The library also has several other interesting features and a growing community, so make sure to check it out!
2022 will always be remembered as the year when generative AI breached the frontiers of the AI community and expanded to the outside world. This was largely powered by Diffusion models, which gained much attention thanks to their impressive capabilities in generating high-quality images. DALL·E 2, Imagen, and Stable Diffusion are just a few examples of diffusion models that have made waves this year. Their results inspired discussion and admiration for their ability to generate images that push the boundaries of what was previously thought possible — even by AI experts.
Hugging Face's Diffusers library is a collection of tools and techniques for working with diffusion models, including the Stable Diffusion model, which has proven particularly effective at generating highly realistic and detailed images. The library also includes tools for optimizing the performance of image-generation models and analyzing the results of image-generation experiments.

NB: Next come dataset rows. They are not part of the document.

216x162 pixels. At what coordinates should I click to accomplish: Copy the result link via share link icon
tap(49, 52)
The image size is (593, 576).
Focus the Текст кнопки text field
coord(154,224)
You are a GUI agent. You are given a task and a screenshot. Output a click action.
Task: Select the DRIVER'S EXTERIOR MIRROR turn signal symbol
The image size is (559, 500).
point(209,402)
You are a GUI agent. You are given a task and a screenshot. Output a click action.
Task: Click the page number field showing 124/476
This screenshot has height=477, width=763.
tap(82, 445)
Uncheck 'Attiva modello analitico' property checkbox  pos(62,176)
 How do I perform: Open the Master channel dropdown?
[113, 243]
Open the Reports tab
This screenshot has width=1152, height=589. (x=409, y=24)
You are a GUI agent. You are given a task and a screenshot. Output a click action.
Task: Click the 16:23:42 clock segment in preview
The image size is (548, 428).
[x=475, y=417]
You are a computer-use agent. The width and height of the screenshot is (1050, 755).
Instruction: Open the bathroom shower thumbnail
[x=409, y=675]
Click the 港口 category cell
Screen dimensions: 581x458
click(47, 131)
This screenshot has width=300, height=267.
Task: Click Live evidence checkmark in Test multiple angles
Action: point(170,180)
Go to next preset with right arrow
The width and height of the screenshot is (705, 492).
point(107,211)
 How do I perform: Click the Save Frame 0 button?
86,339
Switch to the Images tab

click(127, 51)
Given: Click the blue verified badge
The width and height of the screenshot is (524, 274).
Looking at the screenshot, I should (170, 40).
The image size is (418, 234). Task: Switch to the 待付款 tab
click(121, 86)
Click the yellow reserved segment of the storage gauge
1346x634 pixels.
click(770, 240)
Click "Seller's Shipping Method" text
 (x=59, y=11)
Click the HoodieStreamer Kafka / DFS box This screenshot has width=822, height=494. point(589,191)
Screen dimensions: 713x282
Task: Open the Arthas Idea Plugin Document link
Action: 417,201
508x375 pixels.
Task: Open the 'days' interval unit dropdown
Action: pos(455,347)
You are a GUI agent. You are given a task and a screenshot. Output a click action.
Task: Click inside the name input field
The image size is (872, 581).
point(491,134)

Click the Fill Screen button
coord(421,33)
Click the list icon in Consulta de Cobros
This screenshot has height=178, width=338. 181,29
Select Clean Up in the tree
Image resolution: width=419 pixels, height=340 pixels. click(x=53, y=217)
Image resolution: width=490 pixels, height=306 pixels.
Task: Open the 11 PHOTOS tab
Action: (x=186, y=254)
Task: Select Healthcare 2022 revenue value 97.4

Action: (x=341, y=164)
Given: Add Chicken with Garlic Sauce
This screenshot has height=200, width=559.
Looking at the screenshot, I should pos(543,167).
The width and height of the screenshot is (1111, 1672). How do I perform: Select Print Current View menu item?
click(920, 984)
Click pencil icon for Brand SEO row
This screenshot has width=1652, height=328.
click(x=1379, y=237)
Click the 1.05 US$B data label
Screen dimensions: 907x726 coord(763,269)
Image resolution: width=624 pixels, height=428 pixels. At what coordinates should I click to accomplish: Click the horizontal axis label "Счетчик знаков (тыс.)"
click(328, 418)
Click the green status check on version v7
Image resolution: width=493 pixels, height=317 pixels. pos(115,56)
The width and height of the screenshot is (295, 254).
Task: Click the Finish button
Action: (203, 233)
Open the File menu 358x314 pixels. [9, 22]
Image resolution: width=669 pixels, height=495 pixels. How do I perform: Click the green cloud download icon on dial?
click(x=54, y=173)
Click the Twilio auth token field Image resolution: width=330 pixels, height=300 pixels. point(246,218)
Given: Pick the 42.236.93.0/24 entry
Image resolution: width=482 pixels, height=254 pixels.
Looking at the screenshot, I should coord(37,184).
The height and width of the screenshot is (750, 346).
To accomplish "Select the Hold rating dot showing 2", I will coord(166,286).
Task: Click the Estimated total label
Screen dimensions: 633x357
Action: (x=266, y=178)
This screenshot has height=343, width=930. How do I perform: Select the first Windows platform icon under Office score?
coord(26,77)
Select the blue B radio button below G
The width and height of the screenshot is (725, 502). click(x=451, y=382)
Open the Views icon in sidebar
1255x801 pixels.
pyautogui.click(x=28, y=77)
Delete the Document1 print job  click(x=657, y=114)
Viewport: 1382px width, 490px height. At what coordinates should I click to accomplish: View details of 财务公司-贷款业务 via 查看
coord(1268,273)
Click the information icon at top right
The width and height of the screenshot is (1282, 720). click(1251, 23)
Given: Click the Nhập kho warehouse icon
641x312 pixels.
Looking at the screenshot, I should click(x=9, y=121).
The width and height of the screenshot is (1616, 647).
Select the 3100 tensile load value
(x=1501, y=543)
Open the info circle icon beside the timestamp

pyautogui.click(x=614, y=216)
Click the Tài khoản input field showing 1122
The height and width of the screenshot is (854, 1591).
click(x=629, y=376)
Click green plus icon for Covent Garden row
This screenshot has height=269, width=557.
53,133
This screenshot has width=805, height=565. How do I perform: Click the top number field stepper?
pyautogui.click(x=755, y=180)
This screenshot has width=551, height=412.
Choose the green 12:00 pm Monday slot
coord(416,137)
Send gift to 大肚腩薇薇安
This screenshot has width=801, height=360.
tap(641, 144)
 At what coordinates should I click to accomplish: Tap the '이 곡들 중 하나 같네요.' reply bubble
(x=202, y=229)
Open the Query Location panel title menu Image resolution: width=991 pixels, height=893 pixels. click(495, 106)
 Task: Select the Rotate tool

Starting to use this library for text-to-image generation may be as simple as dropping these few lines of code:
But Diffusers doesn’t stop with images. Features for audio generation and even molecule generation (!) are coming soon.
It looks like most open-source implementations of Diffusion models will leverage the building blocks provided by this library. Sweet!
Jupyter notebooks are an extremely useful tool for prototyping and developing code. They allow you to easily mix code, plots, media, and interactive widgets in a single document, making it easy to document and understand your code as you develop it. They are the perfect playground for experimenting with code and testing out ideas, which can be especially handy for data analysis and machine learning tasks. But as the ideas progress and one is happy with the result and wants to put code into production, challenges start to show.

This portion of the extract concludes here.